Exercise goal:
The response should consist of the data below, copied exactly, with no pictures in it.

Collected data
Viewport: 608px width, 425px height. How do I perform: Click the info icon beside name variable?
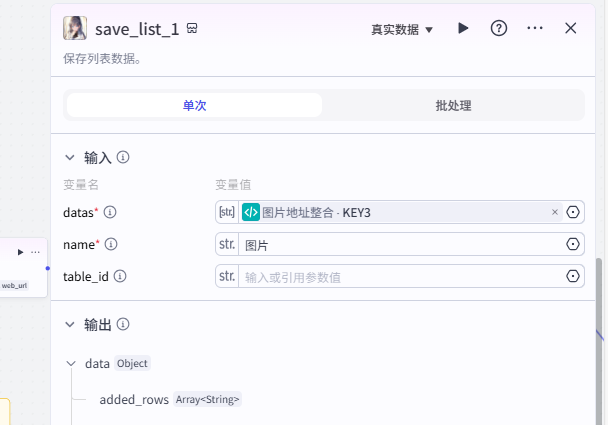pos(112,244)
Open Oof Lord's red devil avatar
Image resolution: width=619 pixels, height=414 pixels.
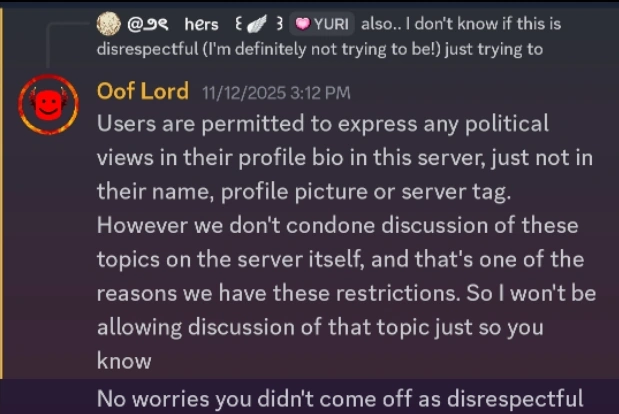[49, 105]
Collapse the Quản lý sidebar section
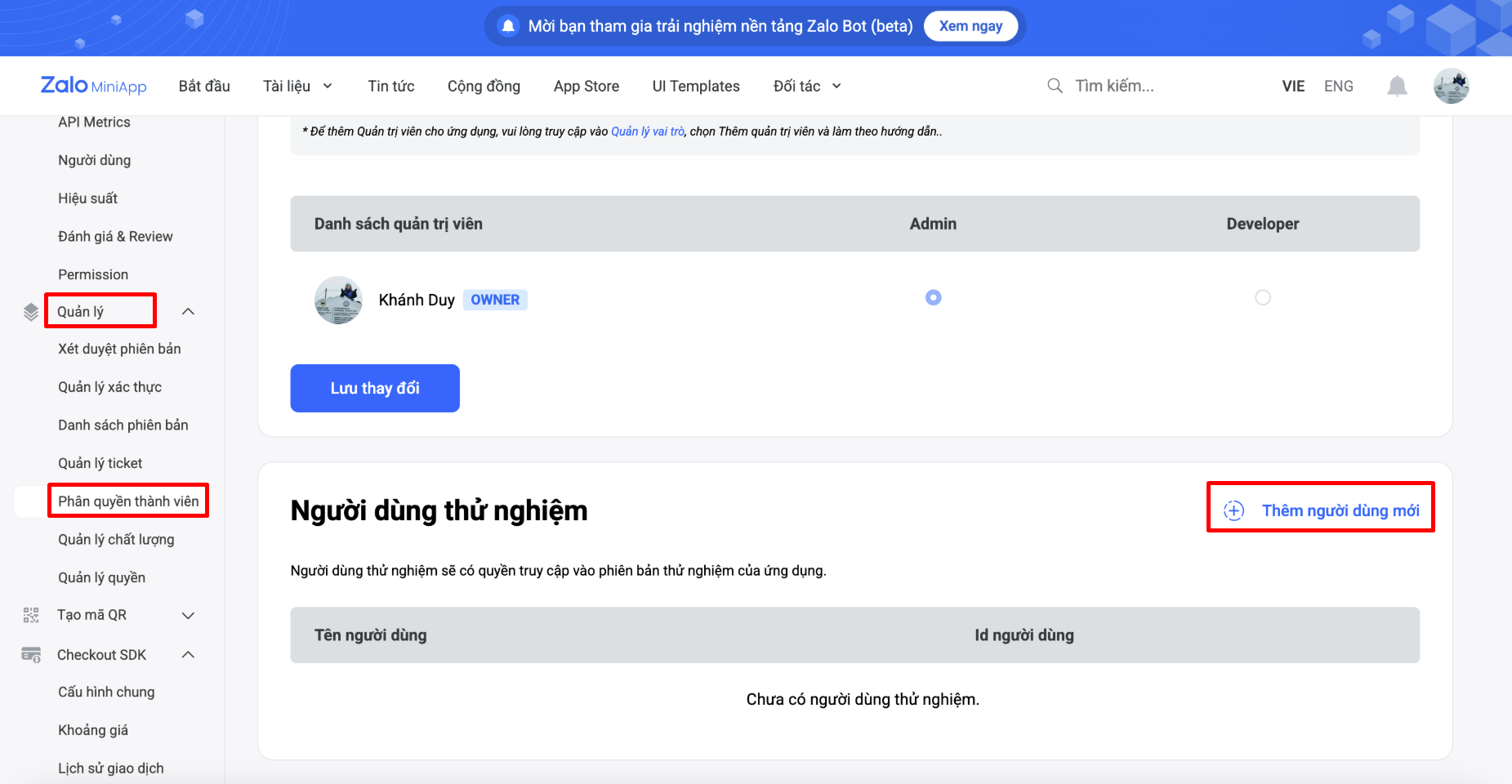This screenshot has width=1512, height=784. 188,312
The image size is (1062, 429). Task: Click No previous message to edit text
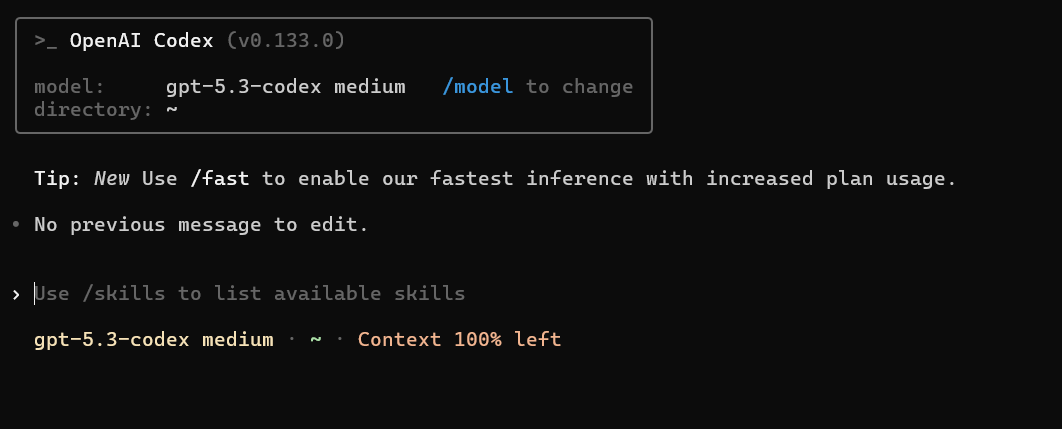[x=201, y=224]

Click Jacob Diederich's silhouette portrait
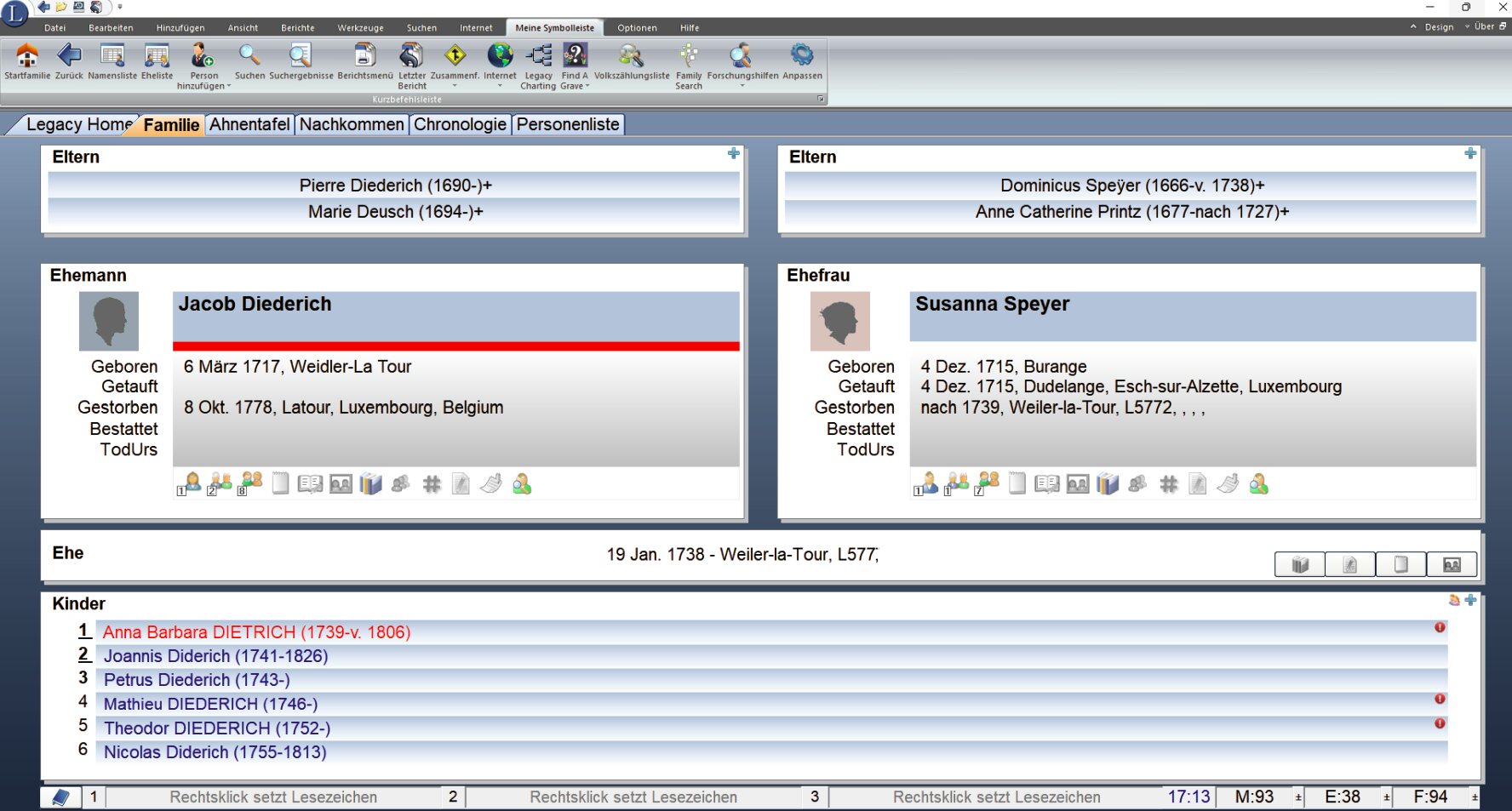point(109,322)
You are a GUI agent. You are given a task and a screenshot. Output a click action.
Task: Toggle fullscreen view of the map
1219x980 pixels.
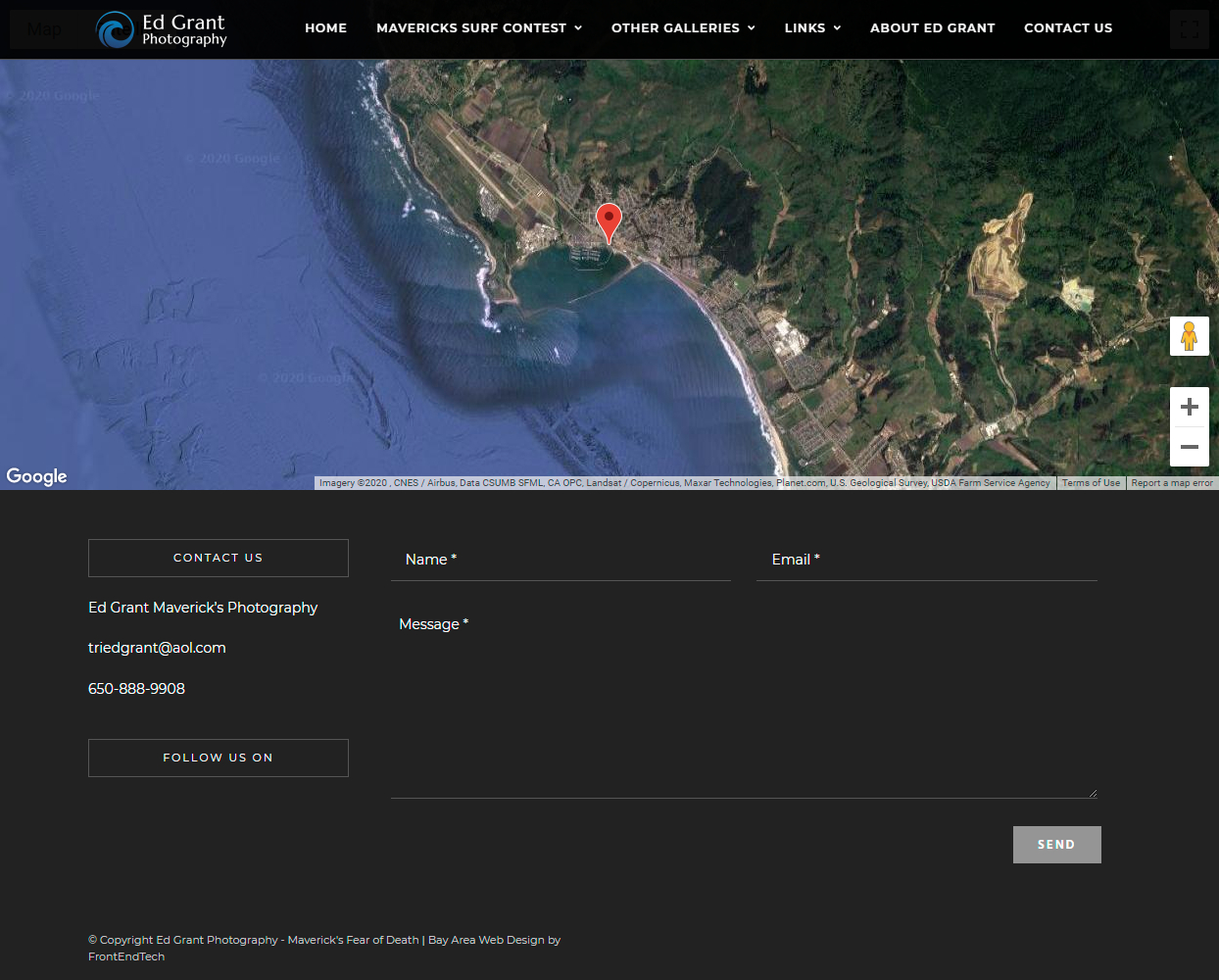pyautogui.click(x=1189, y=29)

Response:
Viewport: 608px width, 425px height. How do I perform: Click the info icon beside name variable?
pos(112,244)
Open Oof Lord's red devil avatar
Image resolution: width=619 pixels, height=414 pixels.
[49, 105]
Collapse the Quản lý sidebar section
This screenshot has width=1512, height=784. 188,312
The image size is (1062, 429). Task: Click No previous message to edit text
[x=201, y=224]

Click Jacob Diederich's silhouette portrait
point(109,322)
You are a GUI agent. You are given a task and a screenshot. Output a click action.
Task: Toggle fullscreen view of the map
1219x980 pixels.
pyautogui.click(x=1189, y=29)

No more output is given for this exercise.